My body is to be cremated. I have no need of it, and neither do you. Burn it, and pour the ashes into the largest whiskey bottle you can find.
At my memorial service, I would like the following things to be done:
Somewhere among my personal effects is a leatherbound journal containing some herb knowledge I have acquired. Any drink recipes found in that journal are to be mixed and handed out as refreshments. Since the ingredients are all perfectly legal, and since they have a rather....shall we say, "hallucinogenic" quality, this should be quite amusing.
Also in that journal is a list of all the women with whom I have slept. It is to be read aloud. Twice.
Among my personal effects is a stash of love letters and other notes I have received from various paramours during my life. They are to be placed about the funeral home in lieu of collages. Actually, make collages, since most pictures of me involve one or both of my middle fingers, and I'd really like to flip the bird to people one last time.
By the whiskey urn which is to be my final resting place, I request that two shot glasses and a bottle of Glenlivet scotch be placed. Any who wish to do so may join me in a final toast, which shall go thusly:
"He may have been surly, he may have been mad, but now he's just ashes, and boy am I glad."
At which point the shot will be ingested by both my corporeal remains via the hole in the top of the whiskey bottle and by the surviving alcoholic bastard friend of mine who would actually do something so inapprorpiate as this at my memorial service. All who wish to may do this as many times as they please.
Even though my body is now ash, I would still like to have a headstone of some sort so as to provide a place of urinary relief for all the people who imbibed at my funeral. In fact, I demand that all friends of mine, G.I. Jack, Scary Adam, Wopper, Dave, I-suck, Token, St. Patrick S. Grant, Keef, and any others I may have forgotten, piss on my grave.
This do in remembrance of me.
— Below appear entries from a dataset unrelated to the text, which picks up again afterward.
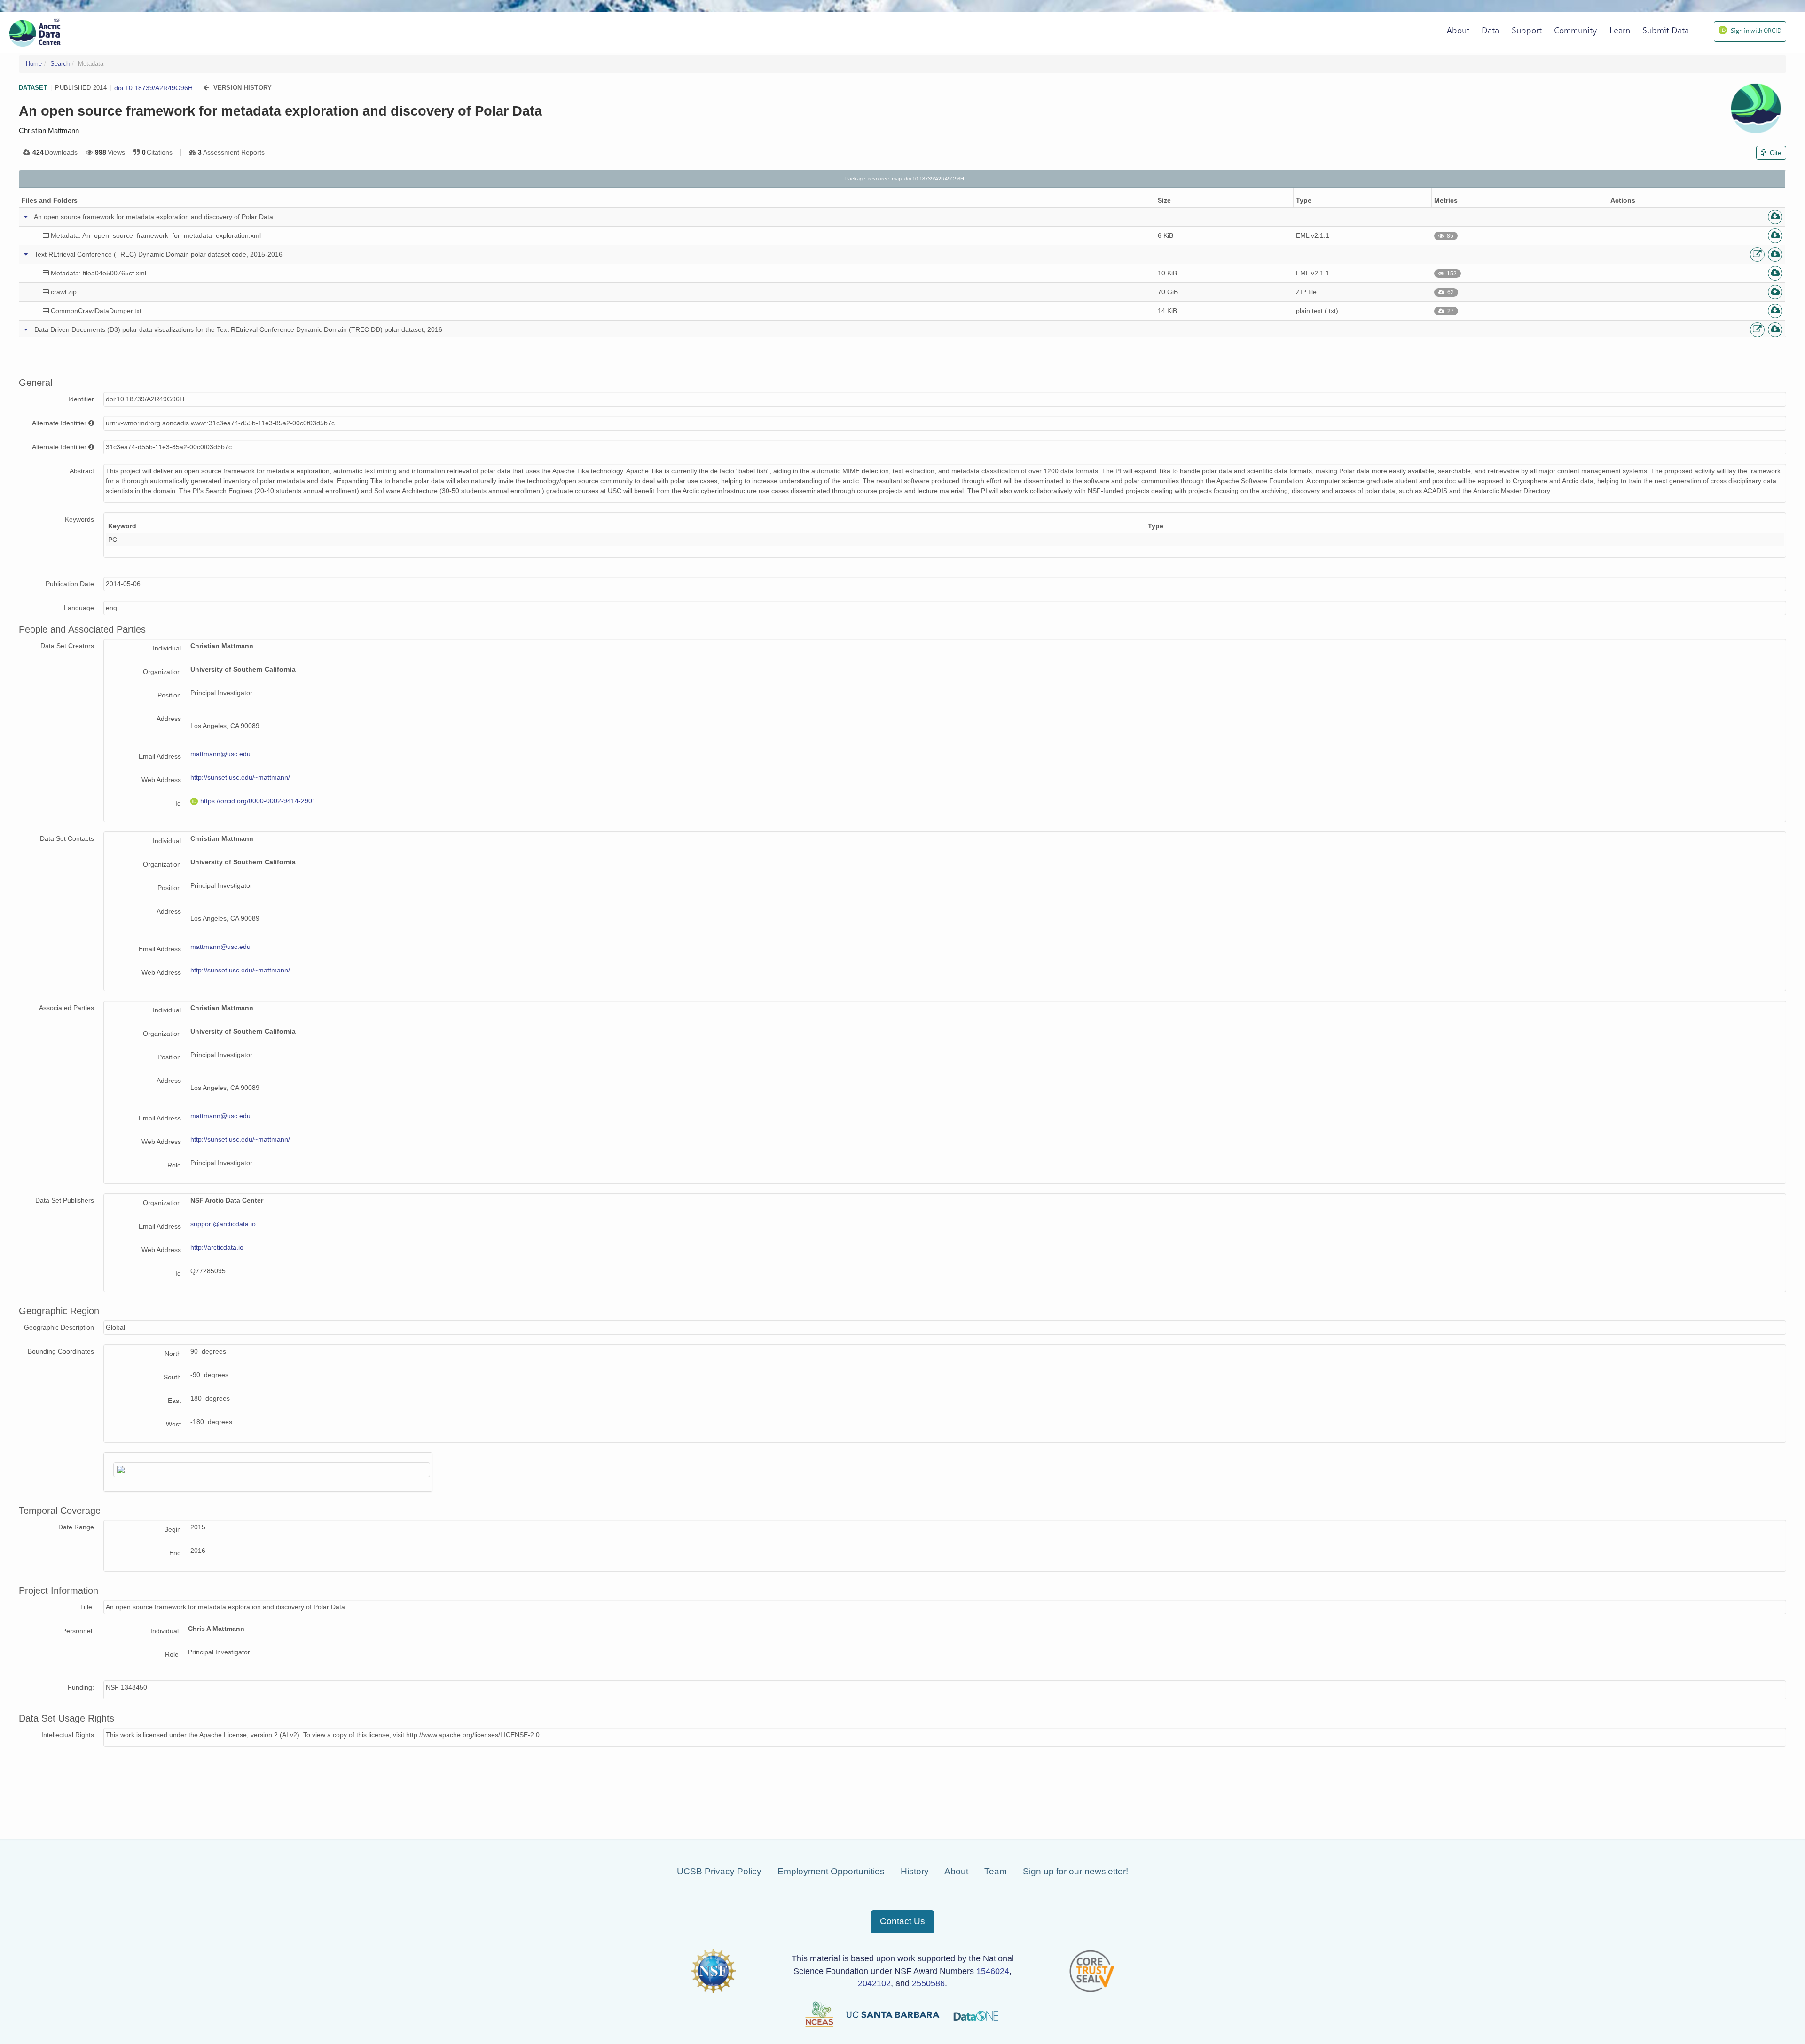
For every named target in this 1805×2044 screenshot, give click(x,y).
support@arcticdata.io (223, 1224)
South (172, 1377)
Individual (167, 648)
And bring me a drink.
Click this shit!

4 Bullshit Responses:

Anonymous Anonymous left the following bullshit...

You actually keep a list of women you've slept with? Well, that's charming. You're such a top-notch guy.

6:52 AM  
Blogger The Angry Drunken Irishman left the following bullshit...

You actually read this shitty blog? Well, that's encouraging to my ego. You're such a loser.

8:58 PM  
Anonymous G.I. Jack left the following bullshit...

I promise i will adhere to your wishes....

sincerely, G.I. Jack

oh hey, by the way, i just made it back to afghanistan yesterday.... took me 9 fucking days to get here.... ridiculous....

6:11 AM  
Blogger Tim left the following bullshit...

HEY!!! Can someone post here when you are formally declared dead? I'd like to attend the funeral. Sounds like great fun!